Rewrite the lines from the one containing "Image resolution: width=788" through the last line, changing "Variables" to "Parameters" and keeping everything else the same. Leave the pictures out of your answer.

—————

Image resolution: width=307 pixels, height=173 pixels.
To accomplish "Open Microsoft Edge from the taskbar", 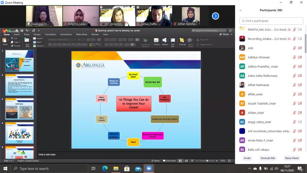I will (105, 168).
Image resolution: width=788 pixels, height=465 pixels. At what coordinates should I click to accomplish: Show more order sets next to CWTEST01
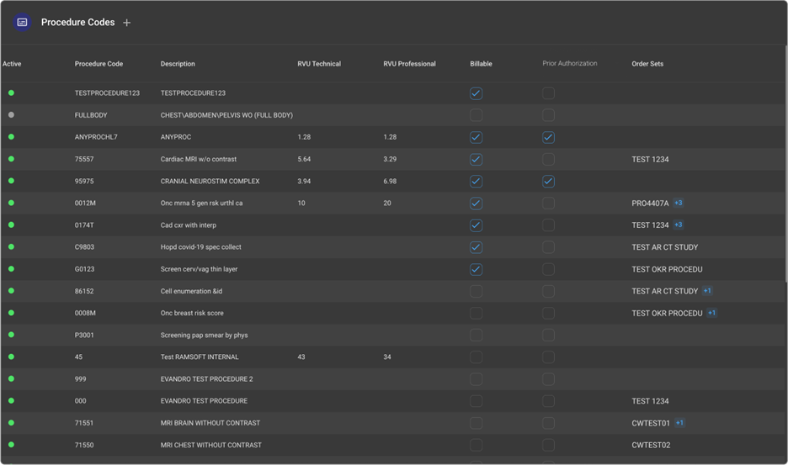(679, 423)
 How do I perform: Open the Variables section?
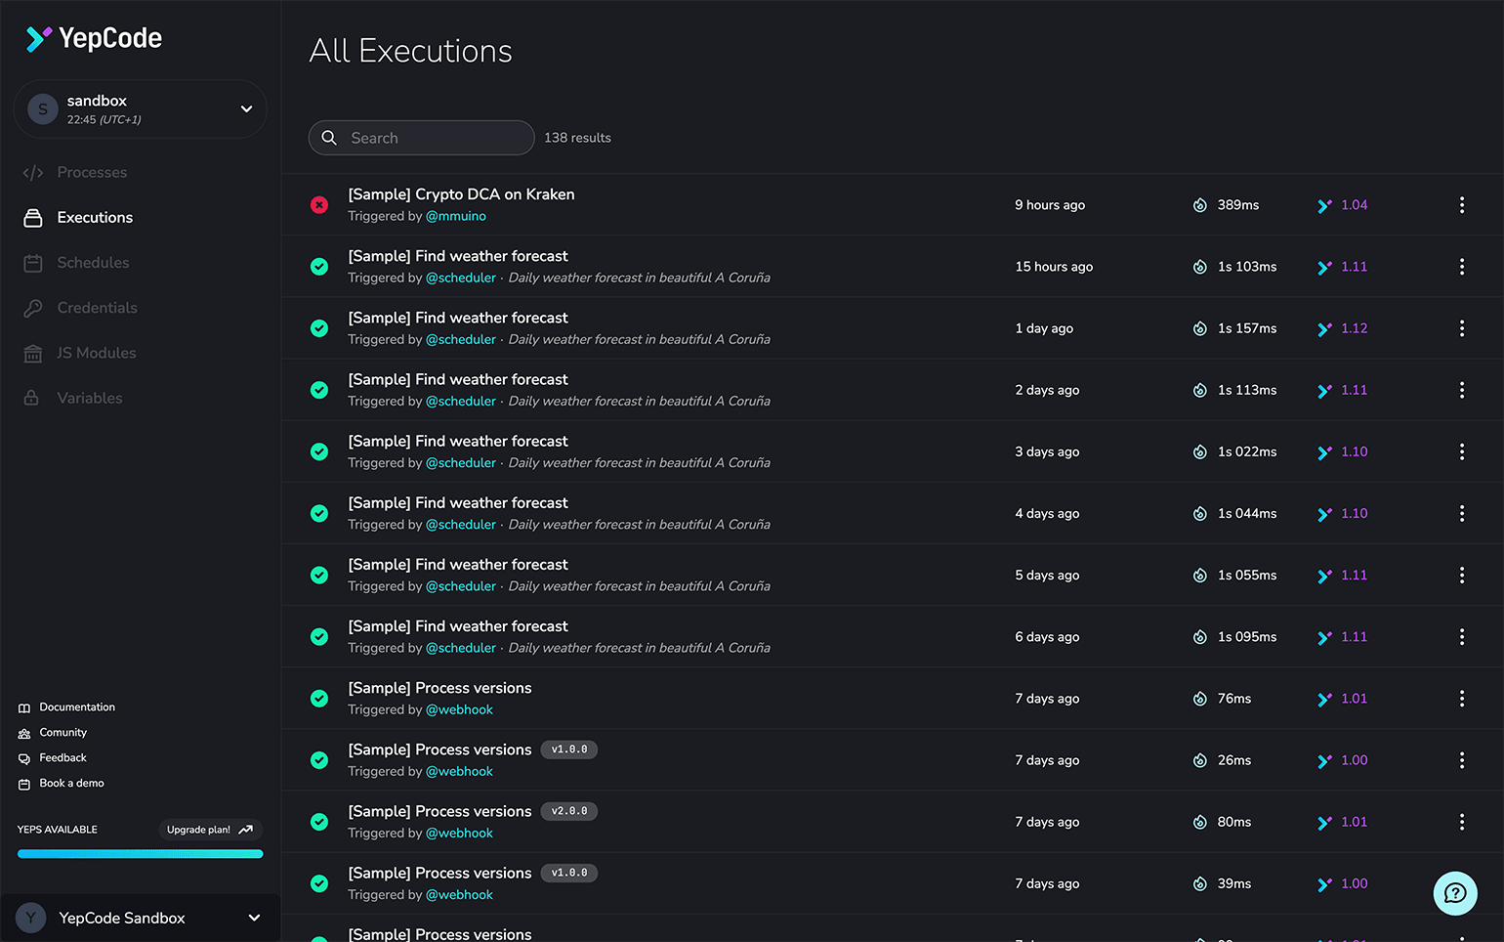pos(90,398)
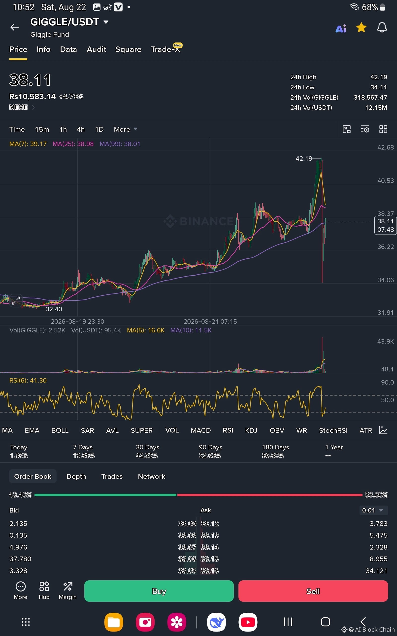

—————

Reply
Image resolution: width=788 pixels, height=465 pixels. At what coordinates should I click to accomplish: Show more order sets next to CWTEST01
(679, 423)
 How do I perform: Open the Parameters section?
pos(90,398)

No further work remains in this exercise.